▶ [TASK BRIEF]:
Restating the records exactly is the whole task.

Stored records
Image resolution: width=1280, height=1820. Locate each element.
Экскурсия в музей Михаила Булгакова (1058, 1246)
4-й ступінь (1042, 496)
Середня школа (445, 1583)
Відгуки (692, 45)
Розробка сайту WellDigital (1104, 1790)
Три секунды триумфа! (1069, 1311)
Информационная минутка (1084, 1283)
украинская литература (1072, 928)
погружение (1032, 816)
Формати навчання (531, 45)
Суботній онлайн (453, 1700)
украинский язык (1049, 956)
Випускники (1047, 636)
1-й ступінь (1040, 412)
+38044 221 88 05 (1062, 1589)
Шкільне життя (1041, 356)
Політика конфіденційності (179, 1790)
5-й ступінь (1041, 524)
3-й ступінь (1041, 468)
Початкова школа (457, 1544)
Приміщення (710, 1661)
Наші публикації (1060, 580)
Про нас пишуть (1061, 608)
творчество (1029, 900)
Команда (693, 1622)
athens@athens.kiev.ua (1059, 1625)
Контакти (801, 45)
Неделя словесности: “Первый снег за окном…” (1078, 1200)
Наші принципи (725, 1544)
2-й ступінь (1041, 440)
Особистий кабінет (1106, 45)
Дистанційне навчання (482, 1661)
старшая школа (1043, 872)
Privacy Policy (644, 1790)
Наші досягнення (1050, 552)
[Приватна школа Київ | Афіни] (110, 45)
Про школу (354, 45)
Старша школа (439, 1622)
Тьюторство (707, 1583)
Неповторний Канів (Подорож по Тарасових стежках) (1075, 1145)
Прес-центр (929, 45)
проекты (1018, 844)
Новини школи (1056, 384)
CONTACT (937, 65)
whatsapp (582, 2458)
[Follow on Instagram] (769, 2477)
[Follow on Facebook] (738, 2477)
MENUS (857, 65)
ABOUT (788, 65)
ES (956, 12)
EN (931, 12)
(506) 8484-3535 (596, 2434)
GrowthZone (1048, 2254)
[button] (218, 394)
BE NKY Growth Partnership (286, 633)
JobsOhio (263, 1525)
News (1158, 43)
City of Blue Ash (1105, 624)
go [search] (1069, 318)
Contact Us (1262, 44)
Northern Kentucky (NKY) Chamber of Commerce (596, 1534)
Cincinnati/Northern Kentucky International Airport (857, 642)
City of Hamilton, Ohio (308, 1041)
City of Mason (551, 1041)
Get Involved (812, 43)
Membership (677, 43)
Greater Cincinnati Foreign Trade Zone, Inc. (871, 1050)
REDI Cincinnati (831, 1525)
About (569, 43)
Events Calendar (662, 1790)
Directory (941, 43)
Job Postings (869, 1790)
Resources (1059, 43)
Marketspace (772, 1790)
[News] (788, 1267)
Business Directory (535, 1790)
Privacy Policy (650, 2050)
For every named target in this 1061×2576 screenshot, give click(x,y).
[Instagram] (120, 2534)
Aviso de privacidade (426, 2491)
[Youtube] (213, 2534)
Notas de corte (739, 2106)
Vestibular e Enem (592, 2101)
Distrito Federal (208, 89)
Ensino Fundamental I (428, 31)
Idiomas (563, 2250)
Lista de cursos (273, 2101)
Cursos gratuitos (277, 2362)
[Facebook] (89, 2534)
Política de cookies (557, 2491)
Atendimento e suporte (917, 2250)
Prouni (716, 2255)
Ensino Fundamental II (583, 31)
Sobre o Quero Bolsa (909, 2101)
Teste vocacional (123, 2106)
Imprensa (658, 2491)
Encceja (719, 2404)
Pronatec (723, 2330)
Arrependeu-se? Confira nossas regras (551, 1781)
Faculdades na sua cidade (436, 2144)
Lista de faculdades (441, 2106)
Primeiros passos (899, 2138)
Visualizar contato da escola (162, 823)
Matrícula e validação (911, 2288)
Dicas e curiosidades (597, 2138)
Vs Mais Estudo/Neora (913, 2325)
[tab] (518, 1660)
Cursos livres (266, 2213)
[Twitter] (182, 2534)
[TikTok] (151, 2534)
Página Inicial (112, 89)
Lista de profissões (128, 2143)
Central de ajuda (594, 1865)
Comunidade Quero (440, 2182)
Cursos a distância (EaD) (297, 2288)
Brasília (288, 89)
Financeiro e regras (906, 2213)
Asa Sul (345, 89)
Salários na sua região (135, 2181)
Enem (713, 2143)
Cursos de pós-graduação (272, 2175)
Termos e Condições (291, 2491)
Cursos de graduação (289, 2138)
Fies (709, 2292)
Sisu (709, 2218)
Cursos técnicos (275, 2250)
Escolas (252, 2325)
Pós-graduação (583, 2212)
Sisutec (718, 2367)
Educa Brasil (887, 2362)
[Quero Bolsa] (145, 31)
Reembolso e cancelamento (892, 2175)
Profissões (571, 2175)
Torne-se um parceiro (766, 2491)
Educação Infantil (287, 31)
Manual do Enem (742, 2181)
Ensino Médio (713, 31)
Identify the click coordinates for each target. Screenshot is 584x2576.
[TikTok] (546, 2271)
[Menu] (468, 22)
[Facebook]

▶ [RESPONSE BOX]:
Image resolution: width=1280, height=1820. Locate each element.
Экскурсия в музей Михаила Булгакова (1058, 1246)
4-й ступінь (1042, 496)
Середня школа (445, 1583)
Відгуки (692, 45)
Розробка сайту WellDigital (1104, 1790)
Три секунды триумфа! (1069, 1311)
Информационная минутка (1084, 1283)
украинская литература (1072, 928)
погружение (1032, 816)
Формати навчання (531, 45)
Суботній онлайн (453, 1700)
украинский язык (1049, 956)
Випускники (1047, 636)
1-й ступінь (1040, 412)
+38044 221 88 05 (1062, 1589)
Шкільне життя (1041, 356)
Політика конфіденційності (179, 1790)
5-й ступінь (1041, 524)
3-й ступінь (1041, 468)
Початкова школа (457, 1544)
Приміщення (710, 1661)
Наші публикації (1060, 580)
Про нас пишуть (1061, 608)
творчество (1029, 900)
Команда (693, 1622)
athens@athens.kiev.ua (1059, 1625)
Контакти (801, 45)
Неделя словесности: “Первый снег за окном…” (1078, 1200)
Наші принципи (725, 1544)
2-й ступінь (1041, 440)
Особистий кабінет (1106, 45)
Дистанційне навчання (482, 1661)
старшая школа (1043, 872)
Privacy Policy (644, 1790)
Наші досягнення (1050, 552)
[Приватна школа Київ | Афіни] (110, 45)
Про школу (354, 45)
Старша школа (439, 1622)
Тьюторство (707, 1583)
Неповторний Канів (Подорож по Тарасових стежках) (1075, 1145)
Прес-центр (929, 45)
проекты (1018, 844)
Новини школи (1056, 384)
CONTACT (937, 65)
whatsapp (582, 2458)
[Follow on Instagram] (769, 2477)
[Follow on Facebook] (738, 2477)
MENUS (857, 65)
ABOUT (788, 65)
ES (956, 12)
EN (931, 12)
(506) 8484-3535 (596, 2434)
GrowthZone (1048, 2254)
[button] (218, 394)
BE NKY Growth Partnership (286, 633)
JobsOhio (263, 1525)
News (1158, 43)
City of Blue Ash (1105, 624)
go [search] (1069, 318)
Contact Us (1262, 44)
Northern Kentucky (NKY) Chamber of Commerce (596, 1534)
Cincinnati/Northern Kentucky International Airport (857, 642)
City of Hamilton, Ohio (308, 1041)
City of Mason (551, 1041)
Get Involved (812, 43)
Membership (677, 43)
Greater Cincinnati Foreign Trade Zone, Inc. (871, 1050)
REDI Cincinnati (831, 1525)
About (569, 43)
Events Calendar (662, 1790)
Directory (941, 43)
Job Postings (869, 1790)
Resources (1059, 43)
Marketspace (772, 1790)
[News] (788, 1267)
Business Directory (535, 1790)
Privacy Policy (650, 2050)
For every named target in this 1061×2576 screenshot, give click(x,y).
[Instagram] (120, 2534)
Aviso de privacidade (426, 2491)
[Youtube] (213, 2534)
Notas de corte (739, 2106)
Vestibular e Enem (592, 2101)
Distrito Federal (208, 89)
Ensino Fundamental I (428, 31)
Idiomas (563, 2250)
Lista de cursos (273, 2101)
Cursos gratuitos (277, 2362)
[Facebook] (89, 2534)
Política de cookies (557, 2491)
Atendimento e suporte (917, 2250)
Prouni (716, 2255)
Ensino Fundamental II (583, 31)
Sobre o Quero Bolsa (909, 2101)
Teste vocacional (123, 2106)
Imprensa (658, 2491)
Encceja (719, 2404)
Pronatec (723, 2330)
Arrependeu-se? Confira nossas regras (551, 1781)
Faculdades na sua cidade (436, 2144)
Lista de faculdades (441, 2106)
Primeiros passos (899, 2138)
Visualizar contato da escola (162, 823)
Matrícula e validação (911, 2288)
Dicas e curiosidades (597, 2138)
Vs Mais Estudo/Neora (913, 2325)
[tab] (518, 1660)
Cursos livres (266, 2213)
[Twitter] (182, 2534)
[TikTok] (151, 2534)
Página Inicial (112, 89)
Lista de profissões (128, 2143)
Central de ajuda (594, 1865)
Comunidade Quero (440, 2182)
Cursos a distância (EaD) (297, 2288)
Brasília (288, 89)
Financeiro e regras (906, 2213)
Asa Sul (345, 89)
Salários na sua região (135, 2181)
Enem (713, 2143)
Cursos de pós-graduação (272, 2175)
Termos e Condições (291, 2491)
Cursos de graduação (289, 2138)
Fies (709, 2292)
Sisu (709, 2218)
Cursos técnicos (275, 2250)
Escolas (252, 2325)
Pós-graduação (583, 2212)
Sisutec (718, 2367)
Educa Brasil (887, 2362)
[Quero Bolsa] (145, 31)
Reembolso e cancelamento (892, 2175)
Profissões (571, 2175)
Torne-se um parceiro (766, 2491)
Educação Infantil (287, 31)
Manual do Enem (742, 2181)
Ensino Médio (713, 31)
Identify the click coordinates for each target. Screenshot is 584x2576.
[TikTok] (546, 2271)
[Menu] (468, 22)
[Facebook]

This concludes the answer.